Materials provided:
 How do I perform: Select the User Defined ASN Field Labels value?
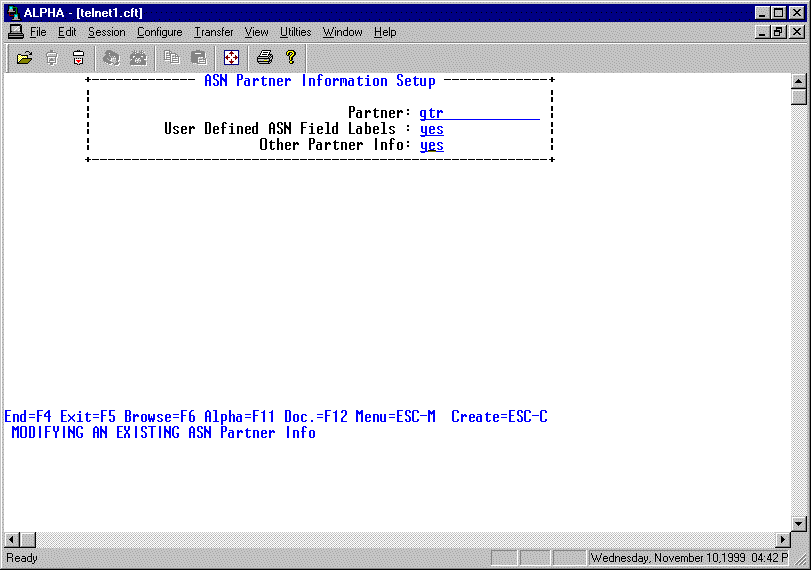coord(432,129)
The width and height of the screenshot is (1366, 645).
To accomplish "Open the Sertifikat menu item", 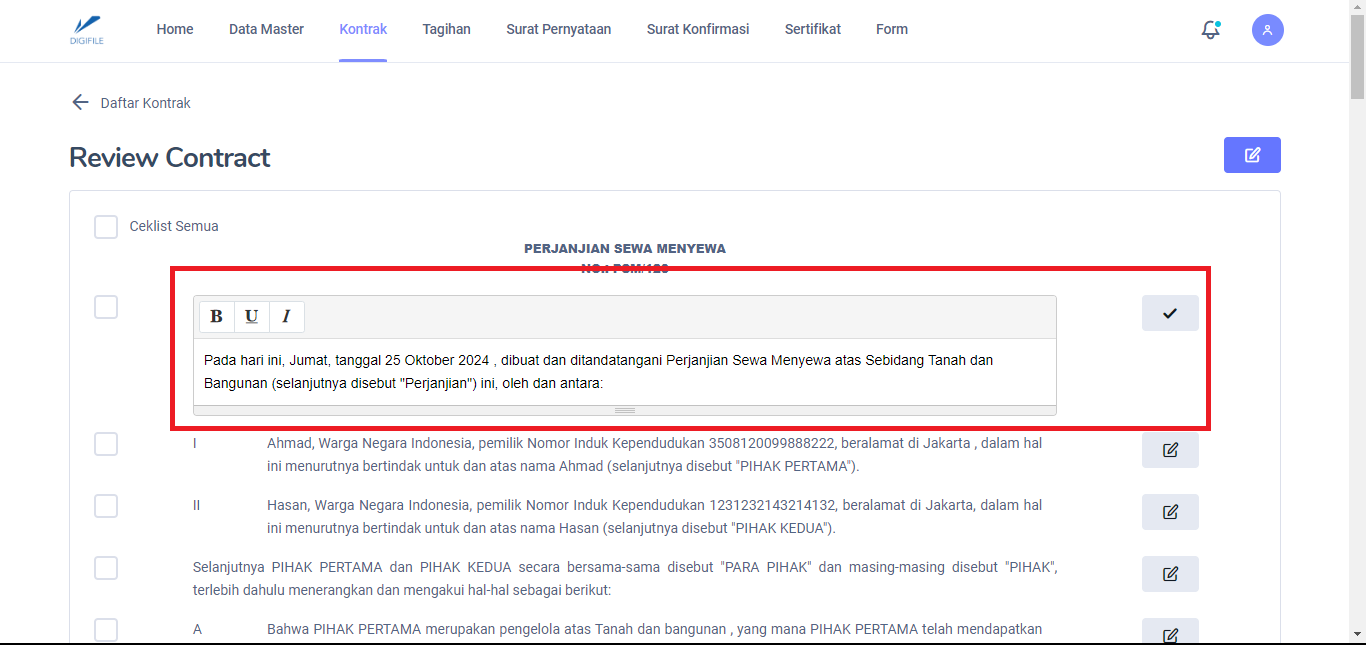I will 812,29.

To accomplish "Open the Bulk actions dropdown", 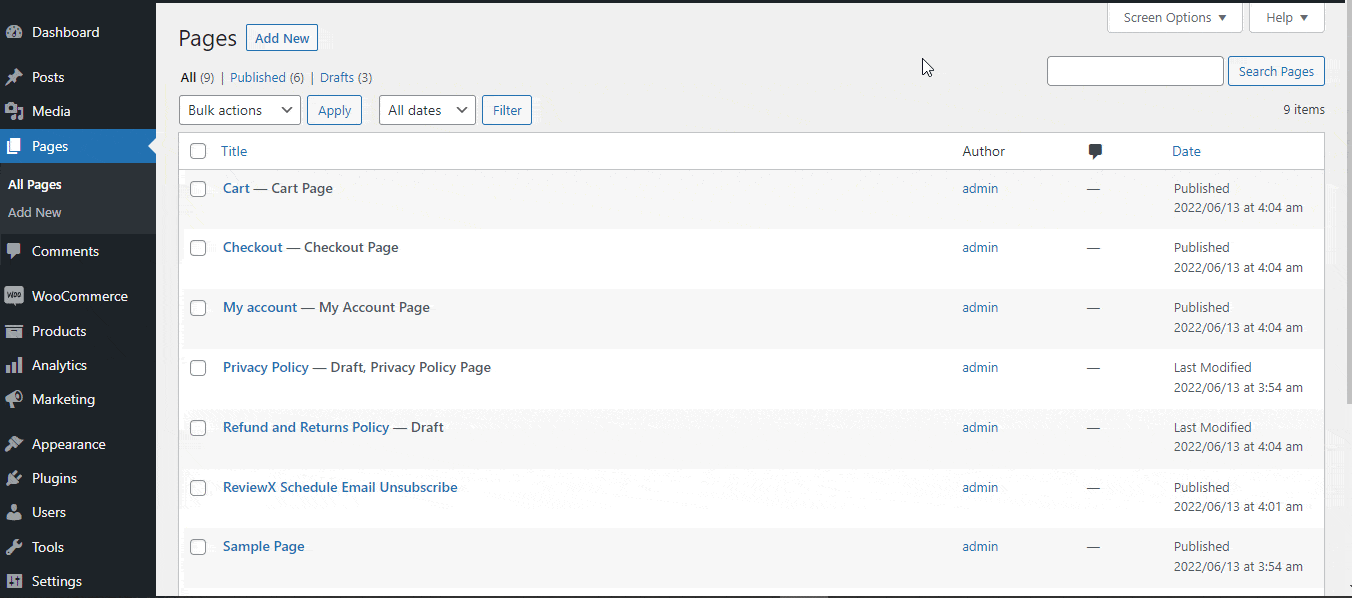I will [240, 110].
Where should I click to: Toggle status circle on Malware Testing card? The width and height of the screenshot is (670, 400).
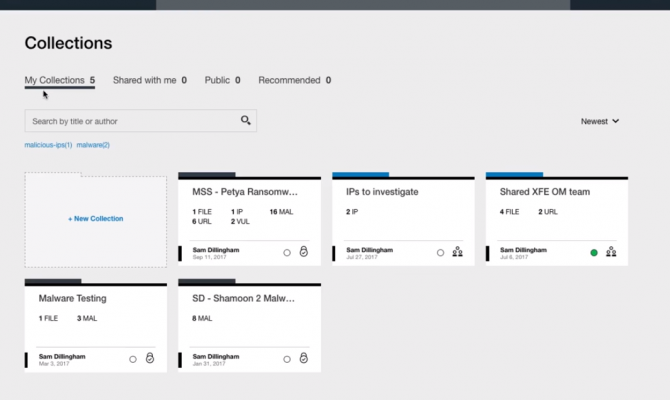pyautogui.click(x=133, y=359)
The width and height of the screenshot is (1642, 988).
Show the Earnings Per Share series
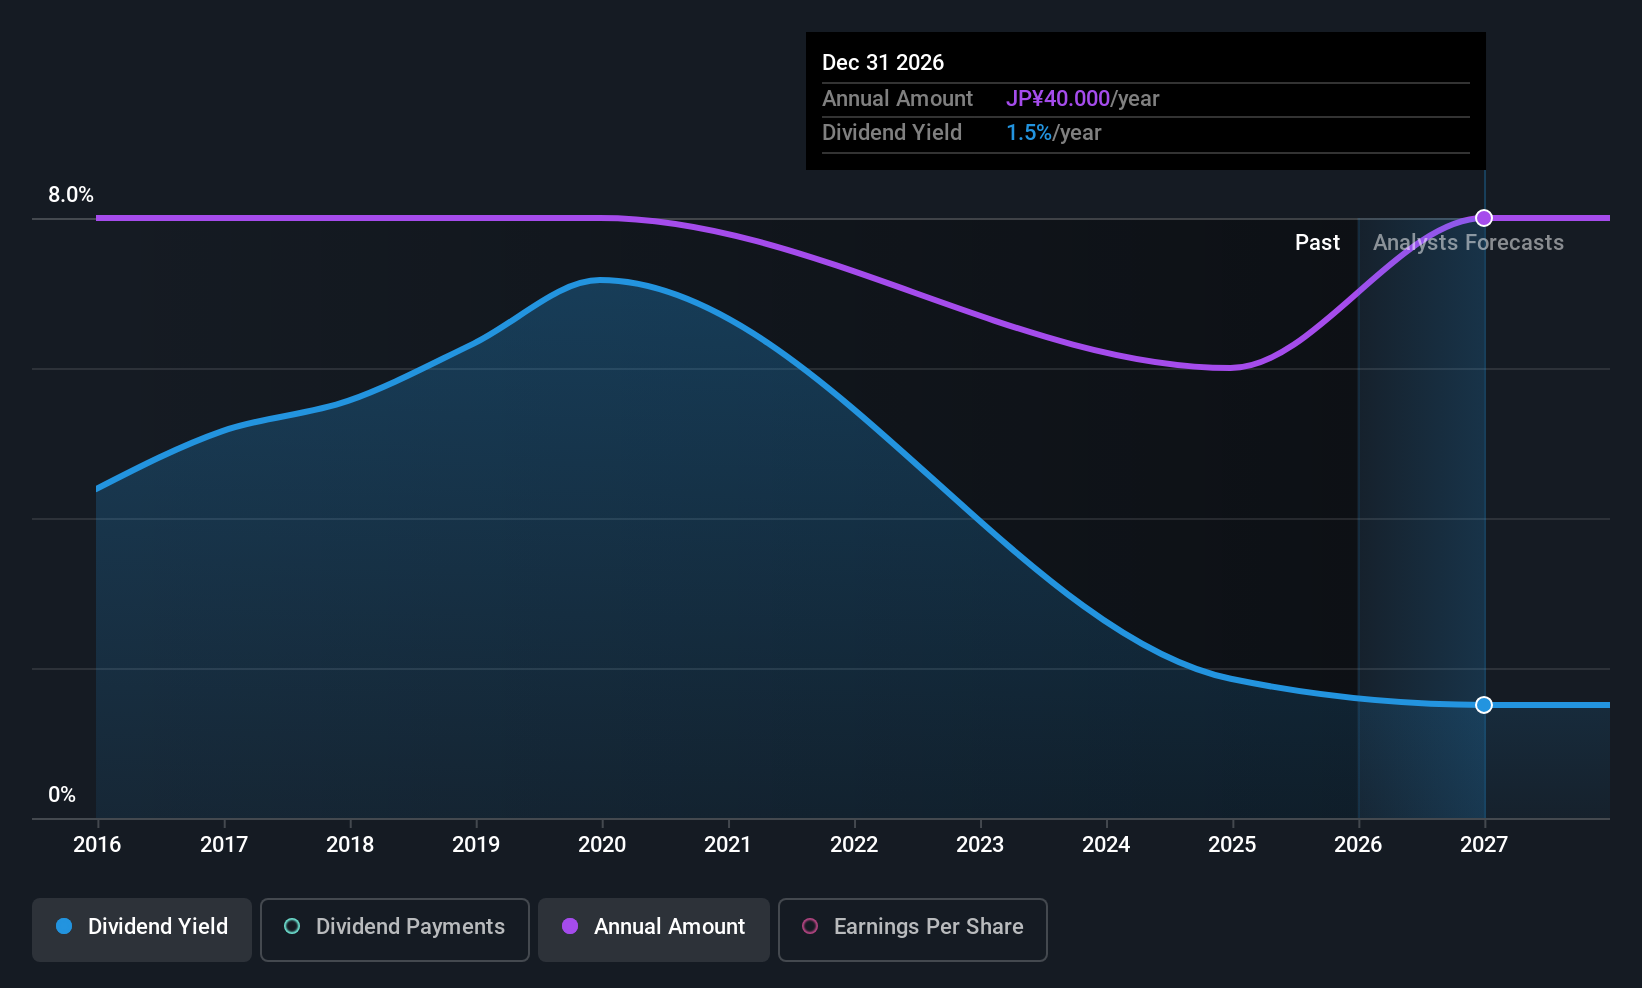pos(913,930)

Exercise aim: Exactly the lines from the one containing "The width and height of the screenshot is (1642, 988)." to the final line of the entries are wanted; please write them out, both ends included, but not the pictures.

Response to the task:
The width and height of the screenshot is (1642, 988).
Show the Earnings Per Share series
pos(913,930)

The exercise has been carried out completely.